RAMMSTEIN LICHTSPIELHAUS REPUBLIC/UNIVERSAL DVD WHEN PEOPLE think of minimalist Germanic electronica, they think ...

| 11 Nov 2014 | 12:05

    > LICHTSPIELHAUS REPUBLIC/UNIVERSAL DVD

    WHEN PEOPLE think of minimalist Germanic electronica, they think about Kraftwerk or Can—lofty collectives who like their rhythms robotic like they like their beer cold. Yet when it comes to the hot house of iron-hammered industrialist, ritualistic Germanika, two acts are worth discussing: the primal Deutsche Amerikanische Freundschaft and its spiritual sons, Rammstein.

    Led by ripped swimmer Till Lindemann's bark-crooned song-speak, Rammstein come off like D.A.F. on steroids. The ice-chilled crackle of its guitar crunch mixed with the tech-hot whorishness of its sequencers and marauding melodies makes their music constricted and muscle-bound.

    That's fine, yah. But what do they look like? As witnessed on their new decade-of-hits DVD, Rammstein come off like the end result of the SNL "Sprockets" episode where Mike Myers' Dieter and lover Heike present Germany's Funniest Home Videos. I mean that without humor, which says something about Rammstein.

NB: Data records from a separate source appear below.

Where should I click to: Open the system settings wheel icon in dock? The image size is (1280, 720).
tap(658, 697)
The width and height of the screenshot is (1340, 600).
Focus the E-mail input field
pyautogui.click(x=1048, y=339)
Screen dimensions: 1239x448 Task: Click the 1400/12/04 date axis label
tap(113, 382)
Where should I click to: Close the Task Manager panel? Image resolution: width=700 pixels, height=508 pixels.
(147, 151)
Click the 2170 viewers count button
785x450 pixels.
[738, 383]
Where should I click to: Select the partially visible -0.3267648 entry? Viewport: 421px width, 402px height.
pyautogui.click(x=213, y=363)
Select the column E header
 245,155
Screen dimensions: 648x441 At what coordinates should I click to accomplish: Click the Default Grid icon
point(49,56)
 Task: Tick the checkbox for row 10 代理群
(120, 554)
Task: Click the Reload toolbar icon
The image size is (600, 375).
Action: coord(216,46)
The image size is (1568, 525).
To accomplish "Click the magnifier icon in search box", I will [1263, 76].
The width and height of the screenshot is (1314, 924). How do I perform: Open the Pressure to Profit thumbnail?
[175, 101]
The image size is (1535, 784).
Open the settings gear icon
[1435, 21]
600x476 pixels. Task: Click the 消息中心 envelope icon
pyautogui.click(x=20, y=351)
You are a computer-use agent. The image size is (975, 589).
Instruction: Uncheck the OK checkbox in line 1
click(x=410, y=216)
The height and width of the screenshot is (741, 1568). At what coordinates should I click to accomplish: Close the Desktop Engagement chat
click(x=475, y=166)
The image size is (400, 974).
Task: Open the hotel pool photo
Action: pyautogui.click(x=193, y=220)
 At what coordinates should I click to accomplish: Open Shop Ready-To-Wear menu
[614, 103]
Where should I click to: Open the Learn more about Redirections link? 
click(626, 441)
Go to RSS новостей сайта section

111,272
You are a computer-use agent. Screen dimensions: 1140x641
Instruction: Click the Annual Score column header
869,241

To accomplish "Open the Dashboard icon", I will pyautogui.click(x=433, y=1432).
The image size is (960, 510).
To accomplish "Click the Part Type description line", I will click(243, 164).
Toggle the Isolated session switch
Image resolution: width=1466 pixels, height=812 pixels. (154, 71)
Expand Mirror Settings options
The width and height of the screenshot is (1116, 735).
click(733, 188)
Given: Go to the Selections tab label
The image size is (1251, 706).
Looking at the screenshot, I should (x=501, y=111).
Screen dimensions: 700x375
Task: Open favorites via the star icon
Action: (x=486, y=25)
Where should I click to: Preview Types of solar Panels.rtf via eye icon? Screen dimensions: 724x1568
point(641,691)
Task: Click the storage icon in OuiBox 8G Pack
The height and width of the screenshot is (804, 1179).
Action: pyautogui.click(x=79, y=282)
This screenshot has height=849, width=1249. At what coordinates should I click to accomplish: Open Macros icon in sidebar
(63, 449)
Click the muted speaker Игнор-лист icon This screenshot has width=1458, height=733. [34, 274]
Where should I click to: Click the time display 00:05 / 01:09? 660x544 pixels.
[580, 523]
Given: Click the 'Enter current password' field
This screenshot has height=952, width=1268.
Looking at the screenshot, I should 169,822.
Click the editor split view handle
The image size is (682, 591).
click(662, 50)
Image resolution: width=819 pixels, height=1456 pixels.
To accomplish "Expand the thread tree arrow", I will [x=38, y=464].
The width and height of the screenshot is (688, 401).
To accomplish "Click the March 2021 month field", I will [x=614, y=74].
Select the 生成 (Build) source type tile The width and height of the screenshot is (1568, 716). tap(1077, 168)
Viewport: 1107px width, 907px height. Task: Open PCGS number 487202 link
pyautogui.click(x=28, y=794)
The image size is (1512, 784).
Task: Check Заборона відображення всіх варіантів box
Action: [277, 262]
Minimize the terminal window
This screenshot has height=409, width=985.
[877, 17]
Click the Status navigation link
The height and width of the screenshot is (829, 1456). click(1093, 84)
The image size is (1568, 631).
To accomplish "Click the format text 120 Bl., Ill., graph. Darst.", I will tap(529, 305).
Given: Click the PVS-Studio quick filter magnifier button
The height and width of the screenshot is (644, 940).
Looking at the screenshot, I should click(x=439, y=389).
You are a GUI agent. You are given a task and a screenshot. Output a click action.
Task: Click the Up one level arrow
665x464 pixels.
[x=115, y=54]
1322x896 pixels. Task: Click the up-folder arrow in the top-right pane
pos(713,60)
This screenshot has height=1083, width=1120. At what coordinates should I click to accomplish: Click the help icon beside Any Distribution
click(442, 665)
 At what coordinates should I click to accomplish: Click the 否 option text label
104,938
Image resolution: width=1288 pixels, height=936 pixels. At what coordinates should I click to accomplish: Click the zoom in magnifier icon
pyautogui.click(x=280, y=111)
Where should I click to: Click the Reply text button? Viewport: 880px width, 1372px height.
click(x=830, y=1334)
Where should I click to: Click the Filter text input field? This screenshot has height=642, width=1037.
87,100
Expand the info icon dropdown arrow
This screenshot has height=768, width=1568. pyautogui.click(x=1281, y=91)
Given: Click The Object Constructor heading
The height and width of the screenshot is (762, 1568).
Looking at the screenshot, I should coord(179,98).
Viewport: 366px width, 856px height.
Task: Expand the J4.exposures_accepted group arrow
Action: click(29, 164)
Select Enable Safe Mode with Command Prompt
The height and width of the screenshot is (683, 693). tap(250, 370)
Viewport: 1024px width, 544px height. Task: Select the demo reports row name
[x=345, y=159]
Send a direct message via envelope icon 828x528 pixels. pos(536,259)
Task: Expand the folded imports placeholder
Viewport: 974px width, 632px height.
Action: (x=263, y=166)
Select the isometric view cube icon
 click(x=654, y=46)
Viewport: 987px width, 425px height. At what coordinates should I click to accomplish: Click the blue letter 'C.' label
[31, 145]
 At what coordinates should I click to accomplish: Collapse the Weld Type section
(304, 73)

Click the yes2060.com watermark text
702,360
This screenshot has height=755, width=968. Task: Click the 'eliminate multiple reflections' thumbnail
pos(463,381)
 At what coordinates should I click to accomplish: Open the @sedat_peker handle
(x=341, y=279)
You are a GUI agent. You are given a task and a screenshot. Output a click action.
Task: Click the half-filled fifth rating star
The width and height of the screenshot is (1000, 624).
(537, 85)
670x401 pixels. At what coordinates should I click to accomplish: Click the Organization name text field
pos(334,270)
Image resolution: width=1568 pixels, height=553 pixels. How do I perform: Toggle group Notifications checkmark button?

    There's something stillborn but happily grim, horrifically pompous and sickeningly romantic about Rammstein's filmic gold. With Till Lindemann looking and sounding like a cross between Bryan Ferry and Anthony Kiedis, there's a sinister homoeroticism to 1995's "Du Riechst So Gut." Backed by everything from chrysanthemums and Great Danes to oiled-up muscles, Lindemann appears crisply and clearly, without Vaselined frippery.

    Two years later, Lindemann, in "Seemann" (cue Beavis/Butt-head response) is still greasy and shirtless. Only now he appears with a pineapple atop his head, working an industrialized shipyard while women in fishnets and men in pelican masks run amok. By vid's end, he is tied to the ship's prow. How Querelle.

    As years pass, things don't get happier for Till. He's on fire for the soundtrack to Lost Highway, crammed into a tight black suit and skinny tie as if he's the lost Sales son in Tin Machine, stuck at some dull Kubrickian Fidelio bash. By the time we get to the Leni Riefenstahl fantasy on their cover of Depeche Mode's "Stripped," muscular males and gals in various stages of undress and crotch-patching toss the old discus around while posing in statuesque Olympian fashion. It's obvious to have Lindemann pose as an Olympian. But that's not half as distracting as hearing him sing in English.

    Rammstein has always been Lindemann's show. Shirtless or suited, he's an original, rakish frontman for their filmic excursions. That's why, by 2001's "Fever Frei!" it's disconcerting to see him leaping about at a hard-tech rave with his hair shorn down to a skinny kingfisher with air-brushed raccoon makeup. Without that windy bi-swing, he seems Samson-like powerless against the might of Rammstein's metal-machine musik.